Crude oil futures surged by more than 5% over the course of the session. On the New York Mercantile Exchange (NYMEX), West Texas Intermediate (WTI) crude for August delivery rebounded past the critical threshold, rising $1.89 to settle at $68.62 per barrel. Concurrently, on the ICE Futures Europe exchange, Brent crude futures for September delivery—the international benchmark—grew by $2.17 to close at $74.16 per barrel, with interday trading spiking even higher as news of the CENTCOM strikes filtered onto trading floors.

The downstream futures market mirrored the volatility of the raw benchmarks. NYMEX Ultra-Low Sulfur Diesel (ULSD) for August delivery climbed steadily to finish at $3.3017 per gallon. Conversely, gasoline futures bucked the upward trend slightly, with the NYMEX August contract slipping by nearly 5 cents to settle at $2.9539 per gallon, as market participants weighed the immediate risk to heavy crude transport against domestic refining inventories. Analysts warn that if the kinetic conflict continues to block Qatari LNG and Saudi crude traffic through Oman’s coastal waters, the options market could see heavily bullish bets for $80 to $90 barrels before the end of the summer.

Diplomatic Fallout and Future Outlook

The political fallout from the renewed hostilities has shattered the broader peace framework that diplomats had been painstakingly constructing in Doha. Qatar’s Foreign Ministry spokesperson, Majed Al Ansari, issued a blistering condemnation of the attacks on the Al Rekayyat, calling the strike an unacceptable assault on the security of international navigation and global energy infrastructure. Qatar, which had spent weeks acting as the primary mediator between Washington and Tehran, stated that Iran bears full legal responsibility for the consequences.
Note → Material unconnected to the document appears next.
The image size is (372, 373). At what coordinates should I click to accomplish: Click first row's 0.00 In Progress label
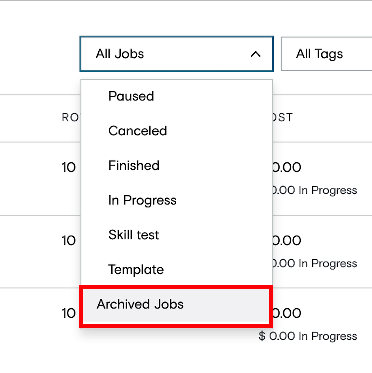[315, 190]
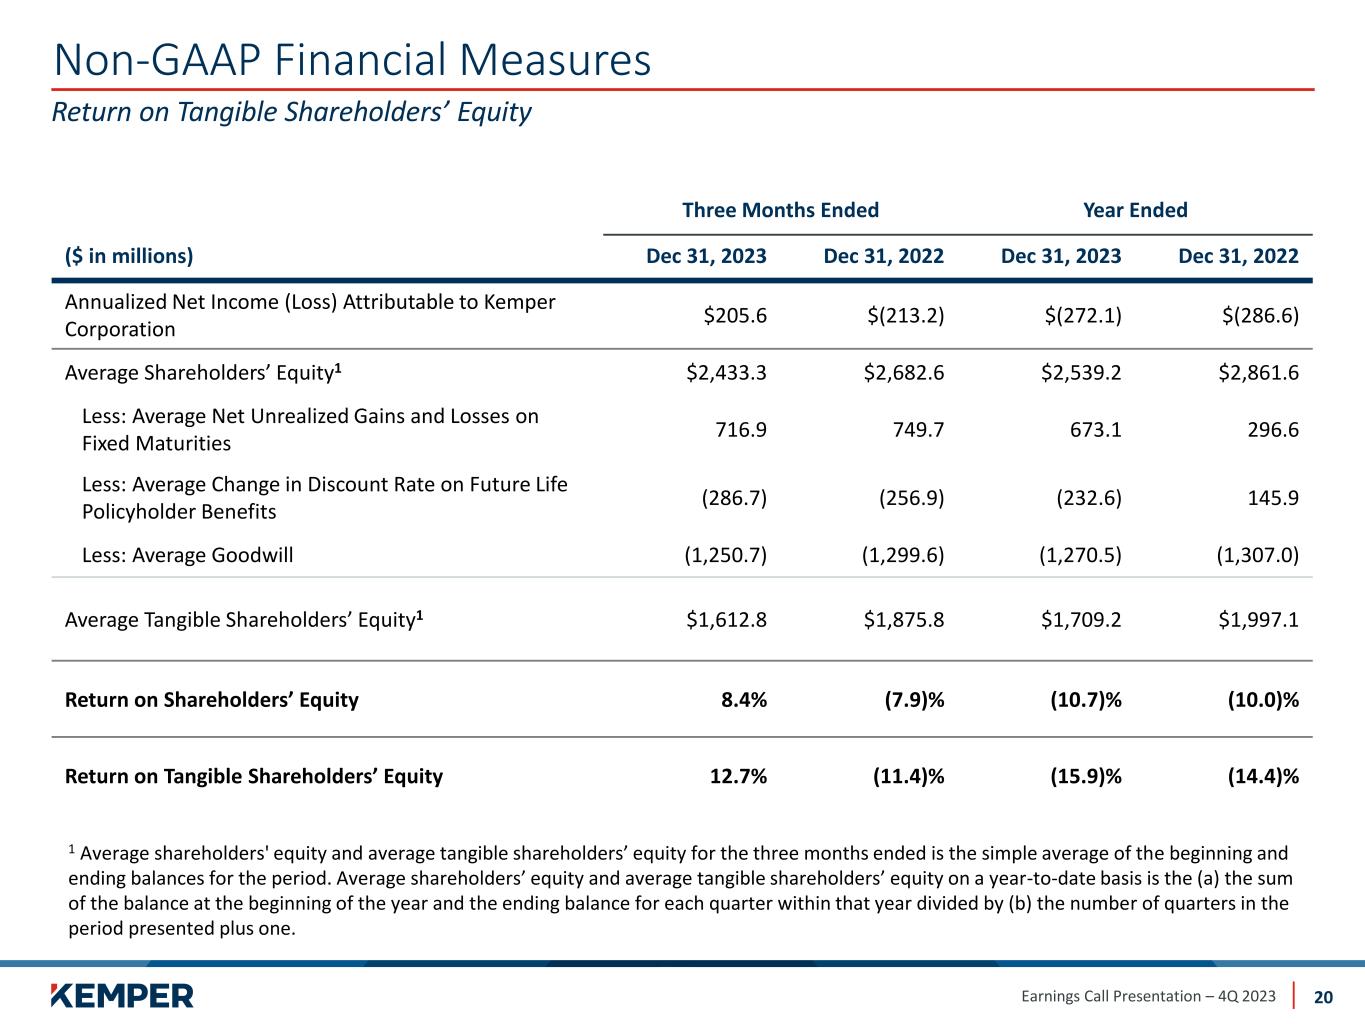Click the Kemper logo

pyautogui.click(x=122, y=995)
Meanwhile, Iran’s Foreign Ministry aggressively condemned both the U.S. airstrikes and the revocation of the oil waivers. In a statement posted on Telegram, Iranian officials claimed that the United States had repeatedly violated the underlying memorandum of understanding over the previous 20 days. Tehran issued a “serious warning” about the escalation, stating it would take all necessary decisive measures to safeguard its national security.

With President Trump arriving at a high-stakes NATO summit and declaring that the U.S. will either force a definitive, lopsided treaty or “finish the job,” the region stands on the precipice of full-scale war. For energy markets and global shipping lines, the coming days will prove critical in determining whether the Strait of Hormuz remains a functional international highway or becomes an active combat zone.